Texto fornecido:
***

Novas funções para um Estado moderno
A reforma do Estado é, paradoxalmente, um dos temas malditos da política portuguesa. Digo paradoxalmente porque, apesar do imobilismo ou casuísmo, são significativas as razões que justificam que a este tema se confira prioridade.
Em primeiro lugar, por razões orçamentais. Um país que exibe níveis aflitivos de dívida pública, atingindo 136% do PIB, e níveis incomportáveis de carga fiscal, não pode deixar de fazer depender o seu equilíbrio orçamental anual, assim como a capacidade de refinanciar e amortizar a dívida acumulada, da redução da despesa pública (que aumentou de 37 mil milhões de euros, em 1995, para 98 mil milhões, em 2020). Em segundo lugar, por razões de emergência social. Os sérios problemas de desigualdade territorial e social requerem um reforço das políticas públicas na promoção da igualdade de oportunidades, da solidariedade intergeracional e do apoio aos mais desfavorecidos. Disso são exemplo a insustentabilidade do sistema de pensões, a pobreza infantil (que afeta 20% das crianças), a rigidez social (cinco gerações para chegar à classe média), as baixas qualificações, as disparidades no acesso aos serviços de saúde e de educação, os salários baixos e a precariedade no mercado de trabalho. Em terceiro lugar, por razões demográficas. Se hoje já somos um dos países mais envelhecidos da UE, em 2070 seremos um país com menos 2 milhões de pessoas, agravando-se a insustentabilidade do Estado social e o dinamismo da economia. Em quarto lugar, por razões de resiliência. Os novos desafios globais - como as alterações climáticas, a destruição de biodiversidade, o ciberterrorismo e as pandemias - exigem uma maior capacidade do Estado na prevenção, no planeamento e na gestão de crises.
A verdade é que, apesar destes fatores de urgência, as diversas iniciativas de reforma e de modernização do Estado, desenvolvidas nas últimas décadas, foram de natureza parcelar, mais ditadas por razões de contexto (em torno de iniciativas de urgente corte na despesa, melhoria da eficiência operacional ou de reformas de políticas setoriais) do que por uma autêntica redefinição das funções do Estado. À míngua de densidade programática, realismo e espírito de compromisso entre as forças políticas, foi sobrando o acerto de contas ideológico e as infindáveis querelas constitucionais.
Logo, antes de partirmos novamente para intervenções avulsas e fraturantes, ditadas pela emergência ou pela partidarite, interessa encontrar um compromisso em torno de princípios e de orientações para a modernização do Estado. Precisamos de um Estado capaz de assegurar plenamente as suas indeclináveis funções de soberania. Precisamos de um Estado que, na área social, nomeadamente na saúde e na educação, seja um promotor de prestações mais próximas e mais adequadas a cada cidadão, promovendo a liberdade de escolha dos cidadãos e a concorrência entre os vários prestadores de serviços (estatais, privados e do setor social), garantindo o acesso universal a serviços de qualidade. Tal pressupõe uma visão mais abrangente de rede e de sistema nacional (que não se deve confundir com a noção de serviço nacional estatal), assim como uma nova lógica de financiamento em função dos resultados alcançados e não do somatório de custos administrativos. E precisamos de um Estado que, na área económica, se concentre na criação de condições para uma economia aberta e competitiva, reconhecedora do mérito e do empreendedorismo, assente na concorrência, na não discriminação e na transparência. Sendo que o papel de fomento do Estado, que não se deve confundir com qualquer tentação de se substituir à iniciativa privada ou de gerar "campeões nacionais", tem de ser assegurado, nomeadamente, no investimento público (de forma seletiva e capaz de alavancar investimento privado) e em áreas de evidente falha de mercado.
Como preconizado no nosso "Manifesto para Um Estado Moderno", coordenado por Abílio Morgado e Hélder Rosalino, precisamos de um Estado digno, que dignifique os cidadãos e promova a equidade social, liberte a iniciativa da sociedade civil e fomente o crescimento económico.

***

Entradas de dados:
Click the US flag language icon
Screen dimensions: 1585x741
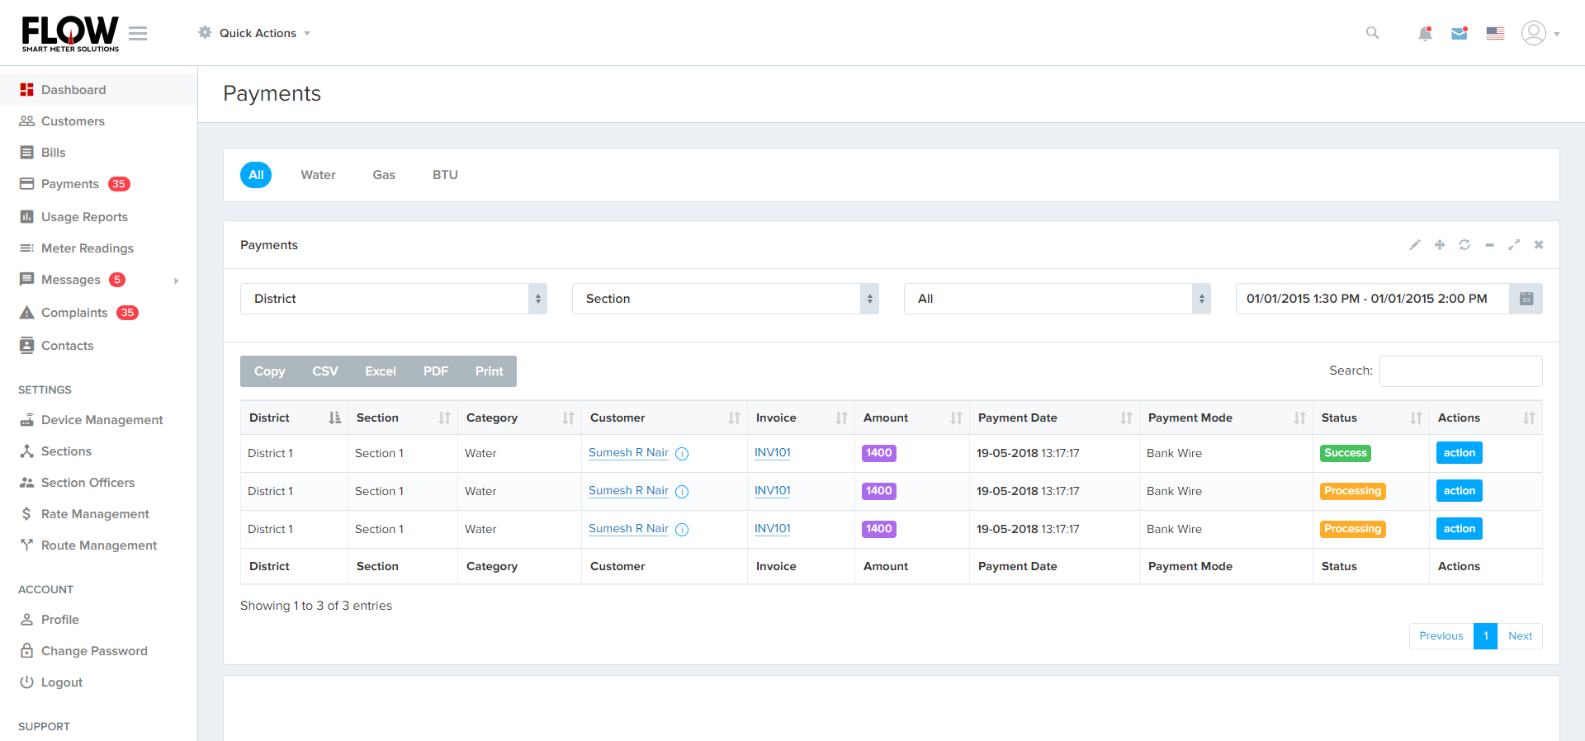click(x=1495, y=34)
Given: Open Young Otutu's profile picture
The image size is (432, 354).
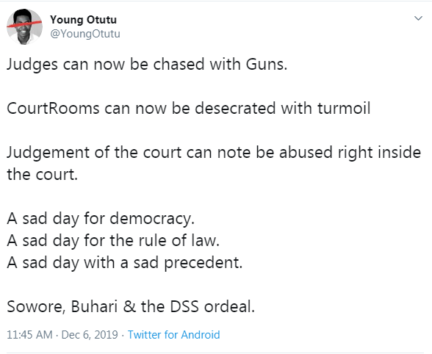Looking at the screenshot, I should (x=24, y=26).
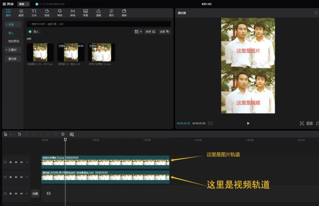This screenshot has width=319, height=206.
Task: Open the 转场 (transitions) panel
Action: tap(73, 13)
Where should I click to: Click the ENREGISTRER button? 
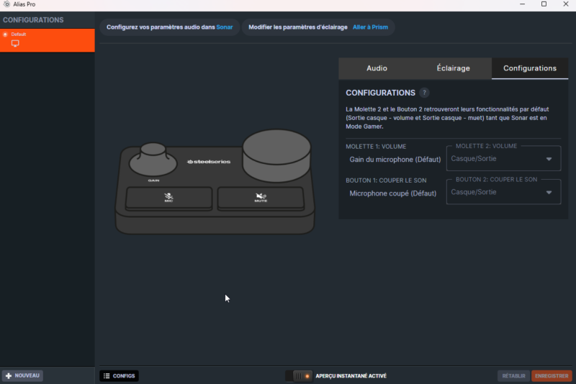[x=552, y=376]
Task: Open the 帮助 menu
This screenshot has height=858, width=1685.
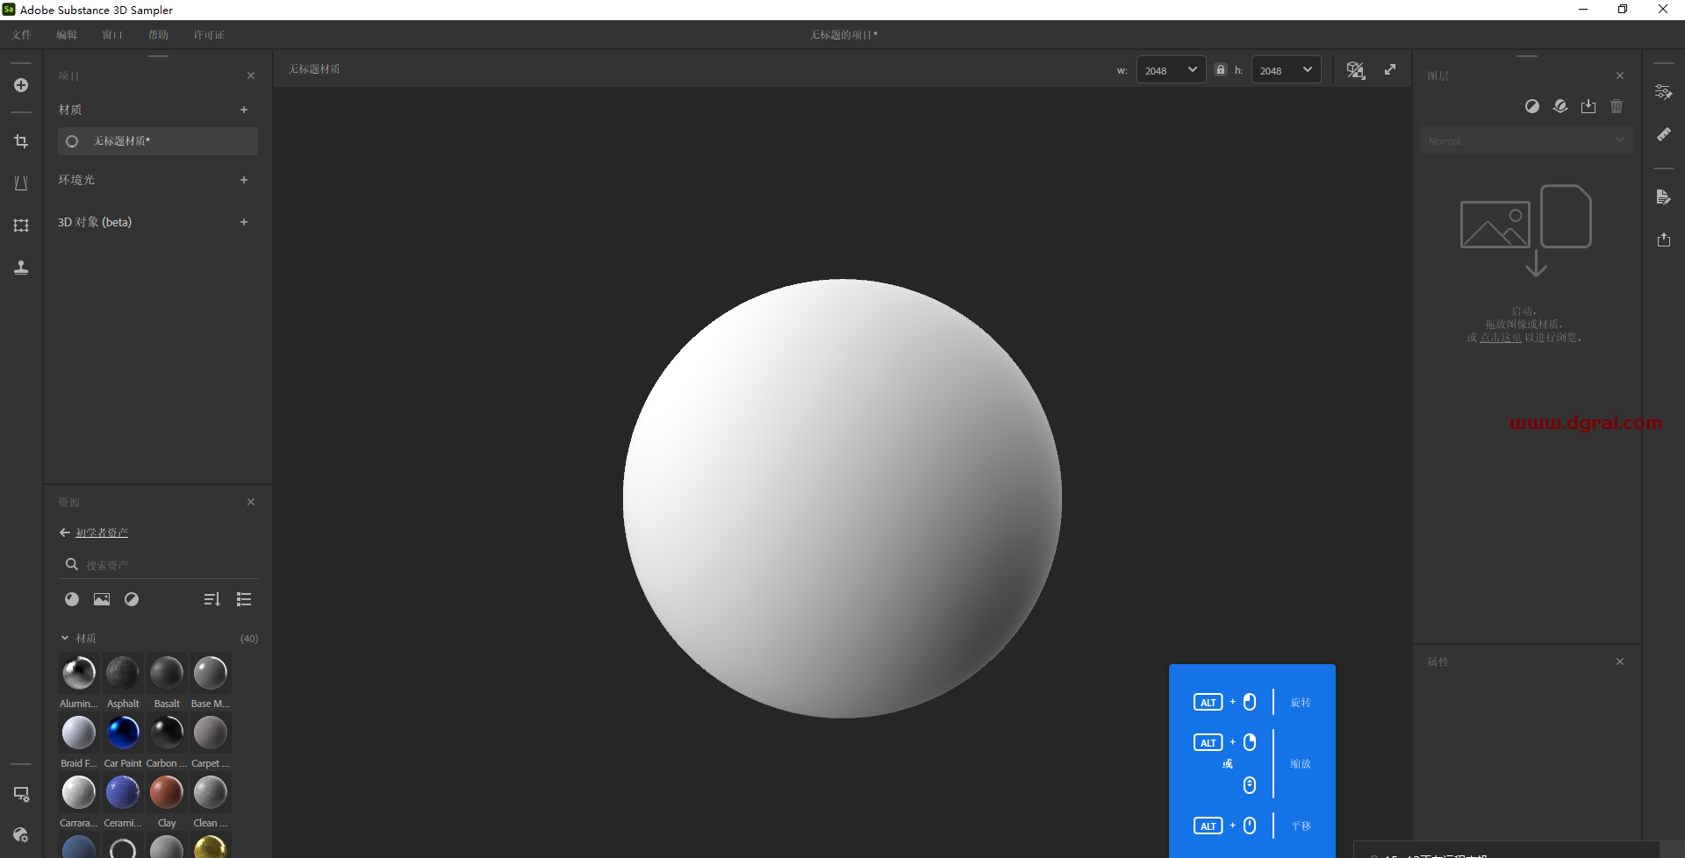Action: point(158,35)
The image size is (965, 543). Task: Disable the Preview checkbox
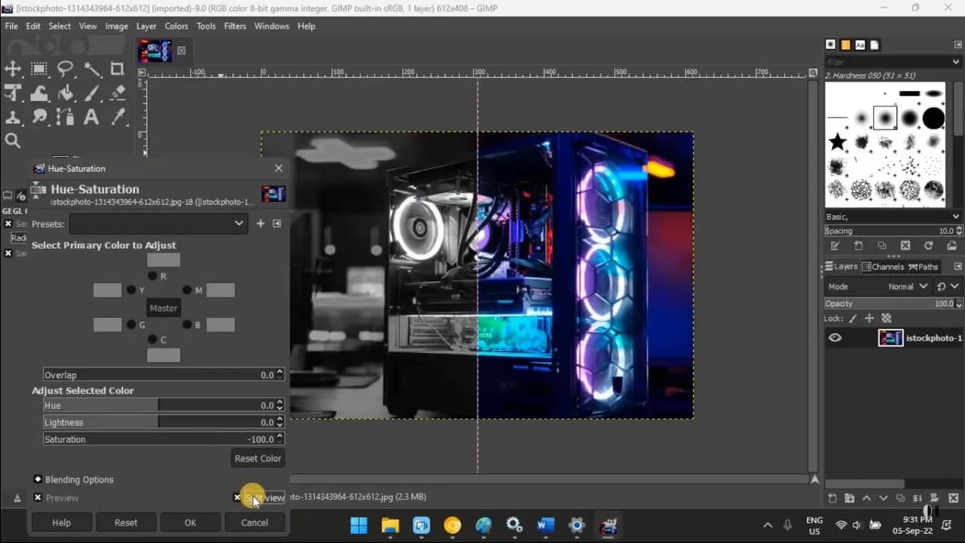click(x=38, y=498)
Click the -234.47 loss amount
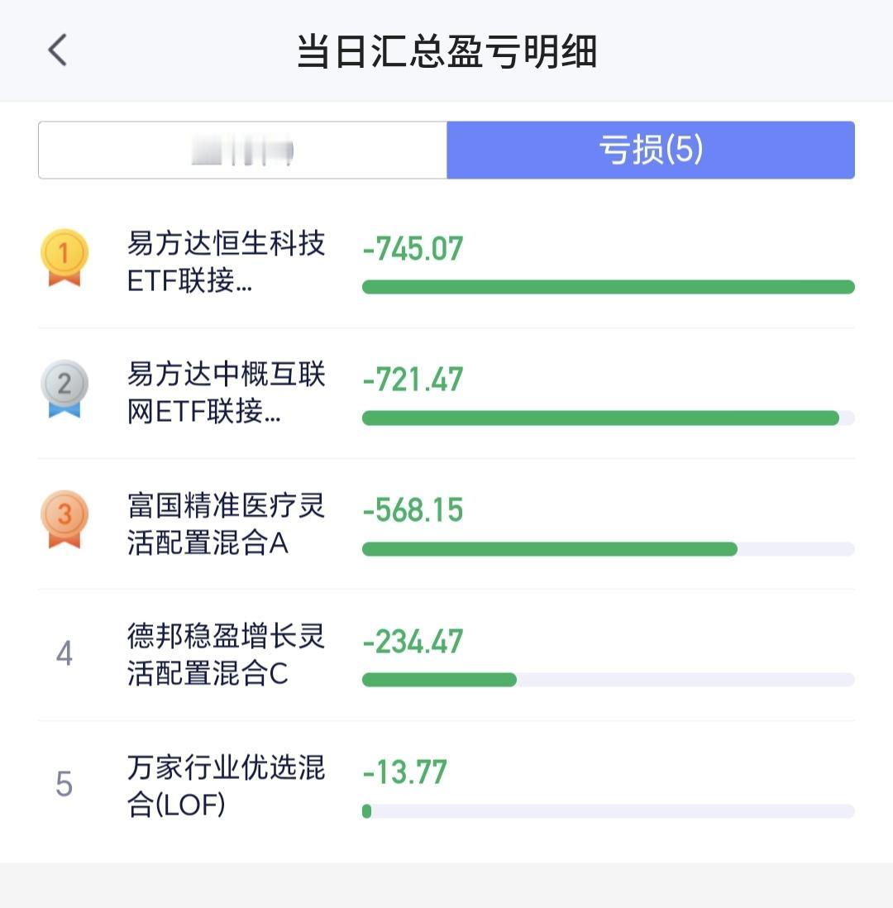893x908 pixels. point(413,642)
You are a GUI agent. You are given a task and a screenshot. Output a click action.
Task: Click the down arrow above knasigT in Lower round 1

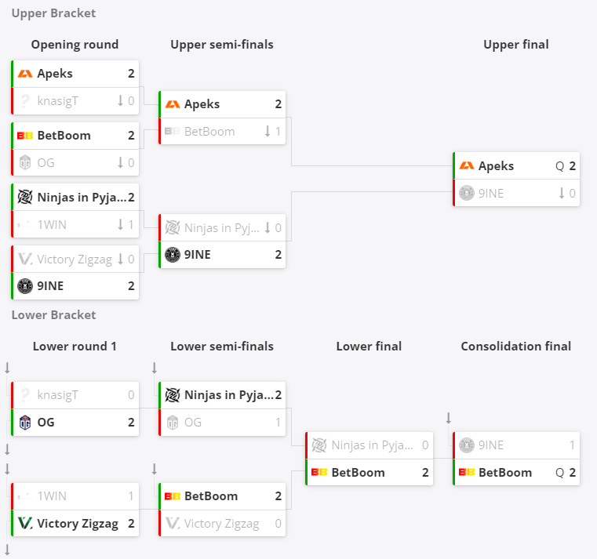(7, 368)
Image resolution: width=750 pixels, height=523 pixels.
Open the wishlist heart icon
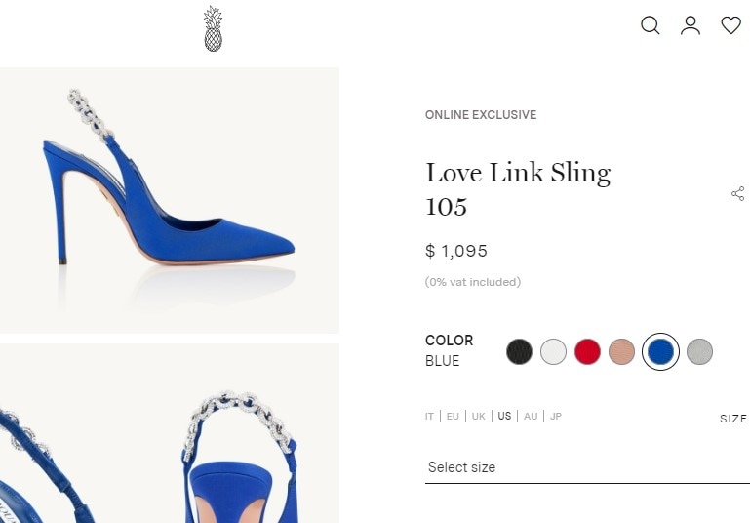coord(730,25)
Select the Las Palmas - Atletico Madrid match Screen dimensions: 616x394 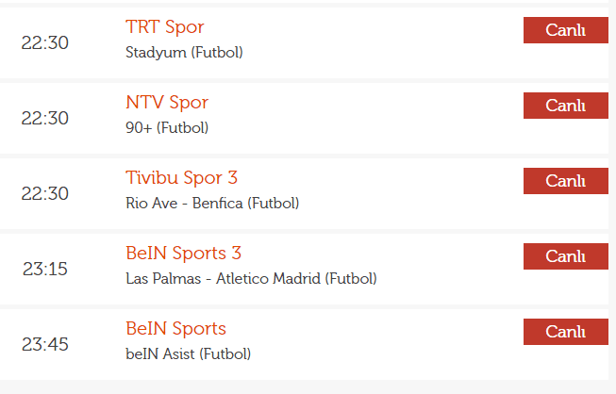pos(251,279)
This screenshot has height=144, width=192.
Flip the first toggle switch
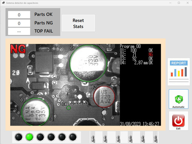[93, 137]
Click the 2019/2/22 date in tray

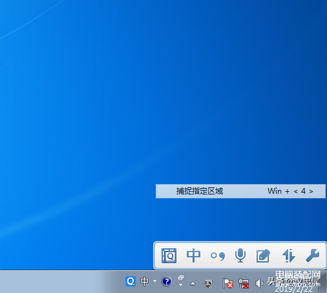(x=293, y=289)
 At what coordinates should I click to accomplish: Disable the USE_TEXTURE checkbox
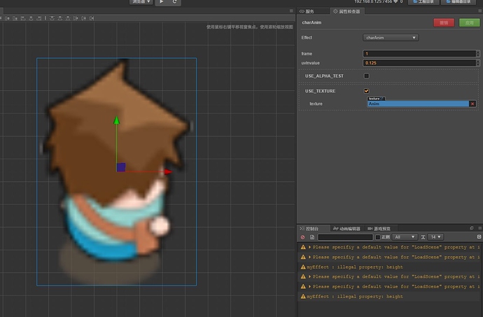coord(366,91)
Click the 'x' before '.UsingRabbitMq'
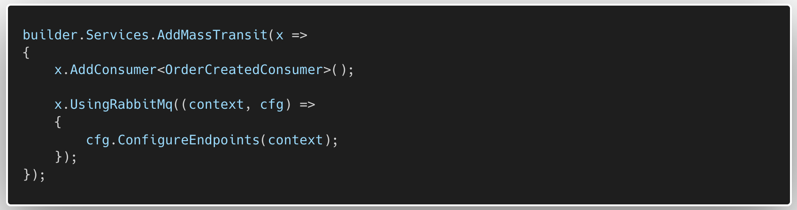797x210 pixels. click(58, 105)
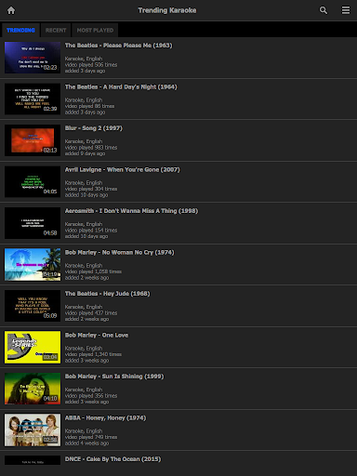Open The Beatles Please Please Me title
The width and height of the screenshot is (357, 476).
(118, 46)
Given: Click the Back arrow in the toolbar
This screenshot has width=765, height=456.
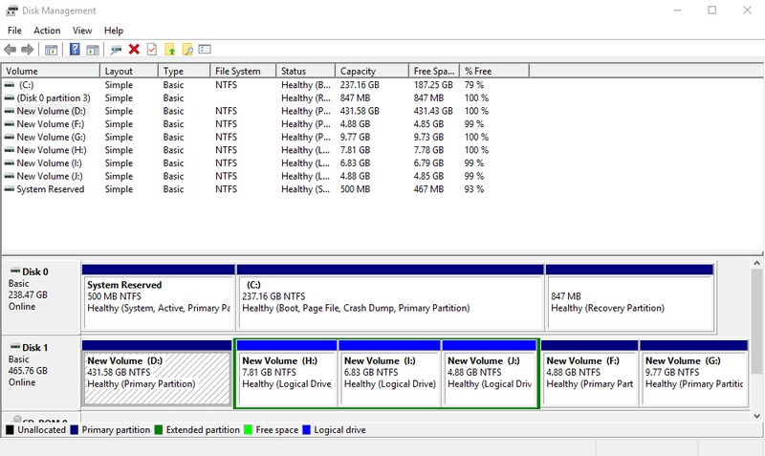Looking at the screenshot, I should pyautogui.click(x=10, y=49).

***

Tarefas a realizar:
[A] Responda, com base no texto sobre a reforma do Estado:
(i) Que percentagem do PIB atinge a dívida pública?
(ii) Que percentagem das crianças é afetada pela pobreza infantil?
(iii) Quem coordenou o "Manifesto para Um Estado Moderno"?
[B] Traduza para inglês a seguinte frase do texto sobre a reforma do Estado: "Precisamos de um Estado capaz de assegurar plenamente as suas indeclináveis funções de soberania."
[C] Transcreva do texto sobre a reforma do Estado o trecho que começa em "Como preconizado no" e termina em "o crescimento económico.".
Os dados são material à parte, sem ligação ao texto.

Respostas:
[A]
(i) 136% do PIB.
(ii) 20% das crianças.
(iii) Abílio Morgado e Hélder Rosalino.

[B] We need a State capable of fully ensuring its inalienable sovereign functions.

[C]
Como preconizado no nosso "Manifesto para Um Estado Moderno", coordenado por Abílio Morgado e Hélder Rosalino, precisamos de um Estado digno, que dignifique os cidadãos e promova a equidade social, liberte a iniciativa da sociedade civil e fomente o crescimento económico.